TALE OF TALES: une histoire pas pour les enfants

Il était une fois, un réalisateur qui s’appelait (et qui s’appelle toujours) Matteo Garrone, cinéaste surdoué et téméraire, désireux de réaliser un film hors du commun. Le voici : Tale of tales, autrement dit « le conte des contes ». Une œuvre échevelée, protéiforme, inspirée au cinéaste italien par un auteur méconnu en France, Giambattista Basile.  

En 1625, ce Napolitain à l’imagination des plus fertiles signait ce drôle de livre, lourd de cinq volumes et devenu la source d’inspiration de grands conteurs comme Charles Perrault, ou les frères Grimm, qui devaient largement le piller, à travers des œuvres aussi connues que Peau d’Anne, Cendrillon, Le chat botté ou la Belle au bois dormant. 

Vainqueur par deux fois du Grand Prix du Jury à Cannes, en 2008 pour Gomorra et en 2012 pour Reality, Matteo Garrone a bénéficié d’un budget confortable et d’un casting cosmopolite pour faire de son film « italien » une grande production internationale. Sa fresque convoque par instants la force évocatrice d’un Pasolini période Décameron (lui aussi inspiré d’un recueil de contes italien). A d’autres moments, il rappelle la cruauté amusée d’un Dino Risi par cette façon de mordre la vie.

Exercice de style, Tale of tales s’avère réussi, malgré ses excès et sans doute un certain manque de modestie. Il est cependant très intéressant d’entendre le cinéaste raconter comment il  a renversé sa façon de faire : «Par le passé, j’ai réalisé des choses plus réalistes en appa­rence, comme Gomorra, mais dans lesquelles j’ai toujours pris soin d’introduire des éléments de fable ou de contes noirs. Avec Tale of Tales, j’ai fait le chemi­ne­ment inverse confiait-il durant la promotion cannoise : je suis parti de contes et j’ai essayé de leur donner une texture réelle et une résonance actuelle». 

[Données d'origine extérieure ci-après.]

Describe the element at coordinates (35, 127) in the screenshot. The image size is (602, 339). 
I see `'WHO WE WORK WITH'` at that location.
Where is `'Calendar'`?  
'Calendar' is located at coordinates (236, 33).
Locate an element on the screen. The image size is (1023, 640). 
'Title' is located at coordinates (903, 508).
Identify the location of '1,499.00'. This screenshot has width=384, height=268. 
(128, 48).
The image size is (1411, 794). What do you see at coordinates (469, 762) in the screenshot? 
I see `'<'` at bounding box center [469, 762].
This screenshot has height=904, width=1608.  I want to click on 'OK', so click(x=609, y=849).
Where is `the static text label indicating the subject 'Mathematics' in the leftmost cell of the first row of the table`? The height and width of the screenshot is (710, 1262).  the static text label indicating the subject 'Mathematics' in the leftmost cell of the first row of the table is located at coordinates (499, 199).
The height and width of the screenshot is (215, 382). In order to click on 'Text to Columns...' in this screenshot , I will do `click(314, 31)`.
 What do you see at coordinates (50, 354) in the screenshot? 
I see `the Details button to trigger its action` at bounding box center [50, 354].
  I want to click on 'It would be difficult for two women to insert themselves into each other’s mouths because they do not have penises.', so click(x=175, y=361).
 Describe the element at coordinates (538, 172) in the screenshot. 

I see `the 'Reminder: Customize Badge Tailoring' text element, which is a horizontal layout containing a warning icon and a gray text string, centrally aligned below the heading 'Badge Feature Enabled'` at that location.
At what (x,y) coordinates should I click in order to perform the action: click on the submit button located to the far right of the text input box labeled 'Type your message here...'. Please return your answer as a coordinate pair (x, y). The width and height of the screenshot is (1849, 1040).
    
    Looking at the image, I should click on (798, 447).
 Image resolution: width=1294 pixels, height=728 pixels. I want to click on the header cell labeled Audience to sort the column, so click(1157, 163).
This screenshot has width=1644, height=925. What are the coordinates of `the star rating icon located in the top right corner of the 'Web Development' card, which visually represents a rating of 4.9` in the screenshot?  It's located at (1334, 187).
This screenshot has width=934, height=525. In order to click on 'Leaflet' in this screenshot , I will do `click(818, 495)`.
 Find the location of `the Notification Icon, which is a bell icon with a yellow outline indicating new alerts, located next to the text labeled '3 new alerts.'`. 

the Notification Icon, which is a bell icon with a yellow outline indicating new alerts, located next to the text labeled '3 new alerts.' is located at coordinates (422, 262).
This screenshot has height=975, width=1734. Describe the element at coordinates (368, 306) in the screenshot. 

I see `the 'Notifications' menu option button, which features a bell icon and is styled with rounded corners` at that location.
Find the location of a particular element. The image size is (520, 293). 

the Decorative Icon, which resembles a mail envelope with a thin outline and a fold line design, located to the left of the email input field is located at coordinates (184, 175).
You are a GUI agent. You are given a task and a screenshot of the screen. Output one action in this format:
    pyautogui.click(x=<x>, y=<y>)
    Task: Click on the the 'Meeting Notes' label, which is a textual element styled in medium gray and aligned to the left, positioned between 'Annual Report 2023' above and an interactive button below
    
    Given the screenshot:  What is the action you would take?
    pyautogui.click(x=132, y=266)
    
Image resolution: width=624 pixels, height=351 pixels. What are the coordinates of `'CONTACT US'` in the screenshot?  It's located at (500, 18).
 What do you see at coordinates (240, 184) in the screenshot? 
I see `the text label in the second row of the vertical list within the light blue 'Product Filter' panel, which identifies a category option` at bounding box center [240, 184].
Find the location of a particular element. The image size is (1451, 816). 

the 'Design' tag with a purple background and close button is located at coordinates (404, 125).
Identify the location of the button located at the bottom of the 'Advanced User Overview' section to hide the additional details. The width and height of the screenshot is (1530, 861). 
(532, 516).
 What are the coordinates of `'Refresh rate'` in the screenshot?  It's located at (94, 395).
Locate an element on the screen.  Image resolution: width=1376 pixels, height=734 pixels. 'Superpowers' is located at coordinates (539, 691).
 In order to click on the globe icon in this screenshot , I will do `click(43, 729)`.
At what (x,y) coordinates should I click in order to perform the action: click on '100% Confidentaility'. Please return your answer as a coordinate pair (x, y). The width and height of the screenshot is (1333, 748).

Les rois et reines qui peuplent son récit, les ogres comme les sorcières poursuivent tous de profonds désirs, parfois inavoués. Dans l’esprit du cinéaste c’est une façon de dire que la recherche du bonheur à tout prix peut parfois enfanter des monstres. Et pas seulement dans notre imagination, à l’image de cette puce qui atteint la taille d’un bœuf à force d’être nourrie par un roi qui par ailleurs ne se résout pas à voir sa fille grandir… 

Salma Hayek trouve ici un rôle de reine à sa taille et conforme à son sens de l’humour explosif. L’une des scènes les plus fascinantes du film, la montre dévorant  un énorme cœur dégoulinant de sang. Matteo Garrone a raconté comment l’actrice mexicaine s’est jetée dessus sans sourciller. Mais le cinéma n’étant qu’illusion bien sûr, il s’agissait d’un gâteau de guimauve, nappé de faux sang liquide sucré. Preuve que son cœur a elle, est bien accroché.